Saturday

Metal heart you're not worth a thing.

I've neglected my blog for about three days and feel guilty about it. I haven't been feeling great these past few days. Well no, I haven't felt great for a while now. You could just blame it on my lack of activity during the past week, but there's a lot more to it. I remember the last time I felt truly happy. It was too long ago.
As the month of January comes to a close, I look back on the month that was and it has been very eventful. I've changed and grown as a person, for better and for worse. I've opened myself up to my loved ones, which has been both good and bad. I'm much more honest with myself and have given up on trying. I've gotten over myself and now know what and who I need, like, want and don't need anymore. I know that sounds cruel, but it's who I am now.
This time half a month ago. I was back in Melbourne. That was the last time I remember being truly happy. I miss Melbourne so much it hurts. It upsets me when I sit here and think about how different my life would be if I was still there. I feel like I'm missing out on so much here. I can't go out and do what I would back home. There are more people like me back home. I would have a much better quality of life. I would be happier. I would be happy.

"Living overseas is a wonderful opportunity, and the people you will meet and schools you go to are going to open so many doors for you and offer you so much"

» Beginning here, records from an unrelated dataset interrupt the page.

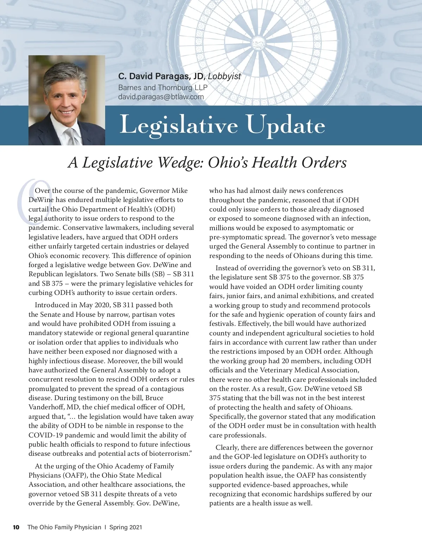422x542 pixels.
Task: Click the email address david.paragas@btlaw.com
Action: point(161,97)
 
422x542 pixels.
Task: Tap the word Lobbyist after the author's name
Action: point(224,76)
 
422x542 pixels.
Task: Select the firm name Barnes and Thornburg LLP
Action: point(163,87)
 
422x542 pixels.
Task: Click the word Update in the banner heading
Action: point(285,125)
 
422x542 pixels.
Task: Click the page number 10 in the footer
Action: point(16,527)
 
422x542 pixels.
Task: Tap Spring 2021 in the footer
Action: point(126,527)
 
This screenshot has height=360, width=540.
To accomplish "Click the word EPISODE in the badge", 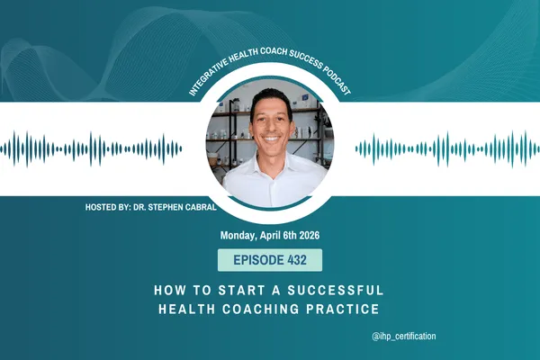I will click(252, 261).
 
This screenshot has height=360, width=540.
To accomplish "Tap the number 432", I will click(298, 261).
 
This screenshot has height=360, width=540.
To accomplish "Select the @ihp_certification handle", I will click(402, 336).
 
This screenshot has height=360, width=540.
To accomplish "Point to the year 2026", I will click(305, 237).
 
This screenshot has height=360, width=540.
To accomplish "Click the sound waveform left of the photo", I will click(94, 148).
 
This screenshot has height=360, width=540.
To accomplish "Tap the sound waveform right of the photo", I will click(446, 148).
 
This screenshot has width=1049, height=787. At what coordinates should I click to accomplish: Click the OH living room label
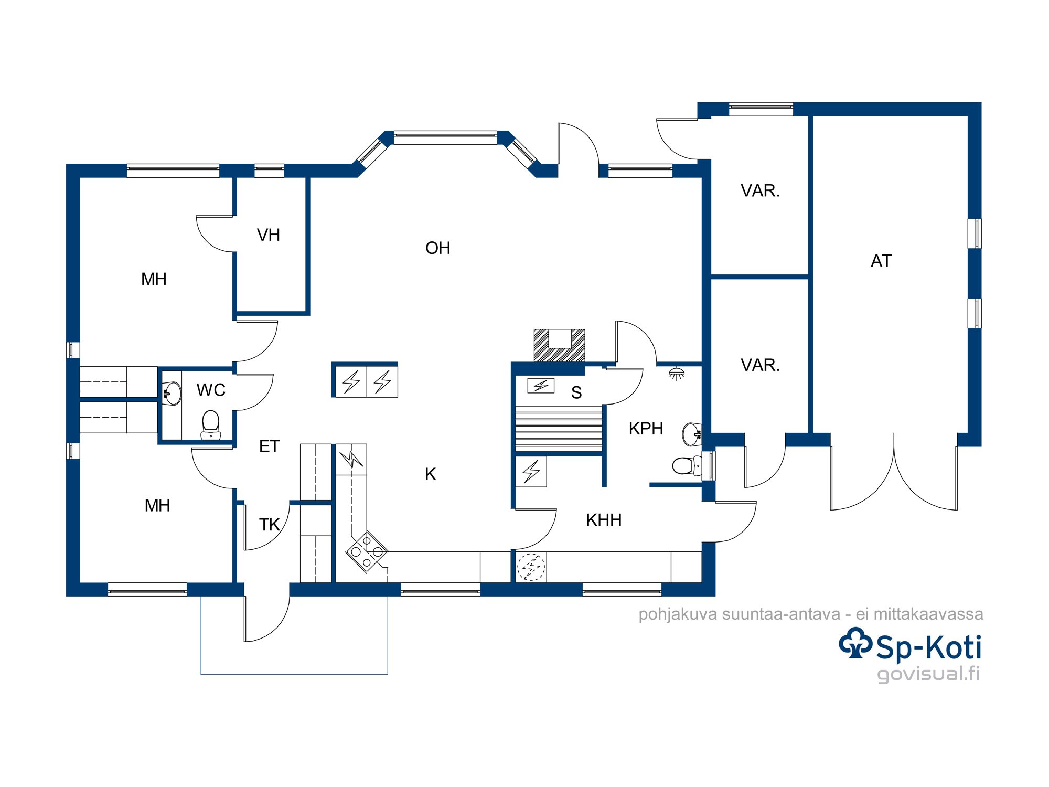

I understand this and have heard it millions of times, but what good is all of this if I'm not enjoying it. What good is all of this going to do me if all it does it get me down. Your teenage years are supposed to be some of the best in your life, but mine haven't. Mine have been plagued with constant change. I want stability. I need stability. I'm growing and changing, all that I ask for is for my surroundings to stay the same, but obviously that's too much to ask. I know what you must be thinking, "Oh great, another spoilt whinging teenager", but you don't understand. Nobody seems to understand or listen. I've tried to talking about it with the hope that I would be able to change all of this, but that was all in vain and now it feels like I'm dangling over the edge, and I'm about to fall. Everything seems to be out of my own control and it's all beginning to fall apart.

2 comments:

  1. i'm here for you girlie, you know that.
    i know how it feels, trust meee, and i may not 'understand' the extent or anything, but it sucks and i'm feeling it too. everyday. but i just tryyy to push those awful thoughts to the back of my mind and stay positive.
    sometimes i feel like you're my escape from these people haha.
    keep your head up, hard as it may seem.

    i know this doesn't really sound like me haha but that's coz i try not to talk about the deeper feelings i have about this place.

    listen to some bmth, youtube jack barakat and take more pictures for chictopia :)
    eventually, things can only get better. even though it may feel like it'll take a while.

    vent to me and good on ya for realising you're worth more than anything 'becca' says.